There used to be two doors opening out onto the south wall. The larger one, called the “Ladies’ door” was set within a 15th-century late-Gothic portal whose posts are formed by slight splayed pilasters and capitals with hook-shaped leaves surmounted by miniature heads and images of animals, which fall in with the late Romanesque decorative style.
Beneath the archway of the portal is a lintel of Finale stone with the Agnus Dei, or Lamb of God between two Del Carretto coats of arms separated by thistle flowers and leaves.
The smaller “Gentlemen’s Door” is decorated with a fresco of the Virgin Mary and Saint Catherine, which is set inside the ogee arch with an à relief cross.
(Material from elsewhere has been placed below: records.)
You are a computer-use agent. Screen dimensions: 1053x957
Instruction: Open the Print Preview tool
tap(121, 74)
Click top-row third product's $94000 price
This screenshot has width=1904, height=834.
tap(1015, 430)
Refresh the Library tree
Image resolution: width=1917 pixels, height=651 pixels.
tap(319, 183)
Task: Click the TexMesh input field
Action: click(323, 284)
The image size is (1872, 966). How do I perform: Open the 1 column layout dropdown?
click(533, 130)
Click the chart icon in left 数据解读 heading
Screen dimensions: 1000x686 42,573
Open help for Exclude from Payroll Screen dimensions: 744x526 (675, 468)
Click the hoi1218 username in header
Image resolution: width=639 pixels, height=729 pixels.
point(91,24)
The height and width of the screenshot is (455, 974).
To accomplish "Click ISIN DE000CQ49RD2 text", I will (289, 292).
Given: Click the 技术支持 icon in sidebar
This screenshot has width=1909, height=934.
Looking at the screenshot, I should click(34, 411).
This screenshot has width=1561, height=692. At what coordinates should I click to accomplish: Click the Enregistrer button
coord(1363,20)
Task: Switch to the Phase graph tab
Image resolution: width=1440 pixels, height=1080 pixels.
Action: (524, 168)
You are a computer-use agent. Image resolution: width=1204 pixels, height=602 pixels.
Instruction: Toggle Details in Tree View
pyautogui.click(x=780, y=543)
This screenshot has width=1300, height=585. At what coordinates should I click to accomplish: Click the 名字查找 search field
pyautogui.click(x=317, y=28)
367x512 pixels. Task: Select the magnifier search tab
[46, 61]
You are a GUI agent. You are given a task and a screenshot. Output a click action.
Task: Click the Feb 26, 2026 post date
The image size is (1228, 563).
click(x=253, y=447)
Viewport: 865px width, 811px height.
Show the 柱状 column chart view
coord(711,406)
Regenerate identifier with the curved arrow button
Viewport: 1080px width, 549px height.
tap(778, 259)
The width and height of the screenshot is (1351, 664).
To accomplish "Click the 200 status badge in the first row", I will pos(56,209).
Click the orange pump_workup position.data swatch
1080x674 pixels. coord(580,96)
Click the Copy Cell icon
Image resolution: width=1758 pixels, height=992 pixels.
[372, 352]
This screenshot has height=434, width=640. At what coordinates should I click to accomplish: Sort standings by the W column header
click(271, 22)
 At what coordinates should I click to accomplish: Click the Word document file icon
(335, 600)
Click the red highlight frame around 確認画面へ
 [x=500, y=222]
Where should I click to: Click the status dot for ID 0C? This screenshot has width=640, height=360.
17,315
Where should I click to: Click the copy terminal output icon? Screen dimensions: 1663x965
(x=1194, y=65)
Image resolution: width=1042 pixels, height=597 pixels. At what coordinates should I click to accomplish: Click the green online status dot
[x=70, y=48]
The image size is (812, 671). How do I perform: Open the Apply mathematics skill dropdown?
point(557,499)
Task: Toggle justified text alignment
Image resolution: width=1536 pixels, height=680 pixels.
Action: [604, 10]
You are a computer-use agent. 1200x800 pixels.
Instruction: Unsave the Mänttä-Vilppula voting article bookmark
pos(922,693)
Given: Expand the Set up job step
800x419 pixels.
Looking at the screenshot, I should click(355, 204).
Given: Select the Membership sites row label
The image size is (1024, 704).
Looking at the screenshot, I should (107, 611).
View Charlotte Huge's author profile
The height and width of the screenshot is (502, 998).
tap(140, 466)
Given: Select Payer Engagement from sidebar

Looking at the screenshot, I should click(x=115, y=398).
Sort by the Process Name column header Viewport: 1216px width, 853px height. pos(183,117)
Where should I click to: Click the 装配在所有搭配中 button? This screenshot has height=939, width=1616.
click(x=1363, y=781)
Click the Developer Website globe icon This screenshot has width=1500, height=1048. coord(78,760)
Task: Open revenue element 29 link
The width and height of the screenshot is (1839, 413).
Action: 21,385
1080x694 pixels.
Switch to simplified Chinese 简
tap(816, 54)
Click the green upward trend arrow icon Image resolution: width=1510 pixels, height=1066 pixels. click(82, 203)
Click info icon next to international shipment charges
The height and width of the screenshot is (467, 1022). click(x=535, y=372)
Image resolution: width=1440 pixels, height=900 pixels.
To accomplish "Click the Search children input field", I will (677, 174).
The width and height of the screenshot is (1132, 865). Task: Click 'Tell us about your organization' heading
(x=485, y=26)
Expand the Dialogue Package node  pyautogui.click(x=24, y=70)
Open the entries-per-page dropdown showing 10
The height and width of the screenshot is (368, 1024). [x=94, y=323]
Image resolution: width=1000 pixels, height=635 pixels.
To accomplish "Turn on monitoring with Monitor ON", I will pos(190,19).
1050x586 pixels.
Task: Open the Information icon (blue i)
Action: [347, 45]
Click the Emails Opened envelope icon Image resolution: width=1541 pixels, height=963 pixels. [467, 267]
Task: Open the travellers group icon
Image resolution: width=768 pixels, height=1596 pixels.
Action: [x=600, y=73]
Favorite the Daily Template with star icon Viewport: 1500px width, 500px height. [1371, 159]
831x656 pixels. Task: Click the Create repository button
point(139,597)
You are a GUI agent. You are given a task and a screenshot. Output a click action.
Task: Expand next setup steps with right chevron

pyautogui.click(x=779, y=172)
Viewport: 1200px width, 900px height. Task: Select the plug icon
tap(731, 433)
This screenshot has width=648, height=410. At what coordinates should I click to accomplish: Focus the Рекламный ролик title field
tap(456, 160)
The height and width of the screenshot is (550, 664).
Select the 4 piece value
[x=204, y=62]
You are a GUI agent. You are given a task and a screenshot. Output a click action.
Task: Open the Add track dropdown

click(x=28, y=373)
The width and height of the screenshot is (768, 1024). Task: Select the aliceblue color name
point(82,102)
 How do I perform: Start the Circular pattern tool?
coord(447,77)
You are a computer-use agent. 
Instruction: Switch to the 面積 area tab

The two cloisters were built between the end of the 15th and the beginning of the 16th Centuries and are based on architectural models from Lombardy, with an open gallery on the upper floors.
Carlo Domenico del Carretto’s influence can be seen all over this part of the building, as we know from his coat of arms on some of the capitals of the first cloister. Historical sources tell us that this important member of the Del Carretto Family was appointed cardinal by Pope Julius the II in 1505 and died in Rome in 1514.
The first cloister features a series of classicizing capitals decorated with stylized acanthus leaves and volute, bearing different renditions of the Del Carretto coat of arms.
The cloister and church were connected through an open atrium or hallway, with vaults supported by a central column and the bishop’s insigna on the capital.
The capitals on the western side of the second cloister are archaic whereas those on the remaining three sides are more refined with religious, secular, heraldic and floral motifs.
After a lively religious and artistic season at the Finalese convent between the end of the 15th and the beginning of the 16th Centuries, the Dominican settlement slowly declined due to the historical turmoil that swept across the Finale in the second half of the 16th Century.
Despite repeated enlargements and refurbishments, difficulties inside the convent increased over the following centuries due to dwindling patronage from the Marquess and to a gradual replacement of the ancient Mendicant Orders by newly formed, more dynamic religious congregations.
The convent finally closed with the arrival of Napoleon’s troupes and was dispossessed by the provisional government of the Ligurian Republic in 1789. After that it was used a barracks, an army hospital and a prison.
With the re-instatement of the Savoia family in 1825, property of the convent returned to the Dominican Friars, however, the old church was no longer perceived as adequate to the needs of the time. Extensive modernization was decided upon according to drawings compiled by Finalese architect Domenico Porro, who turned the apse inside out and knocked down the medieval colonnade to create a single-roomed building.
The new church was used for little over 30 years, as in 1864 Italian ‘unity’ politics on ecclesiastic matters decreed that the convent should be closed, the Dominican community banished and the alter-pieces and furnishings transferred to the nearby parish church of Saint Biagio.
The building was then used as a prison until 1964. A tour of the solitary confinement cells in the 14th-century bell tower is well worth it.
The whole building was restored between 1992 and 2001 and the church is now used as a congress hall and auditorium.
The upper floor of the convent around the cloisters houses the Archaeological Museum of the Finale Area, which has been set up along the corridors where the doors to the former dormitory used to be with their painted portraits of prominent 17th- and 18th-century Dominican friars.
The building to the west is now part of the Oratorio de’ Disciplinati used for art exhibitions.
The walls of the so-called “sala degli archi”, literally “arches room” on the ground floor still bear traces of a medieval fresco painting. The atmosphere in the rooms on the upper floors is still similar to when the rooms were used as prison printing and weaving workshops.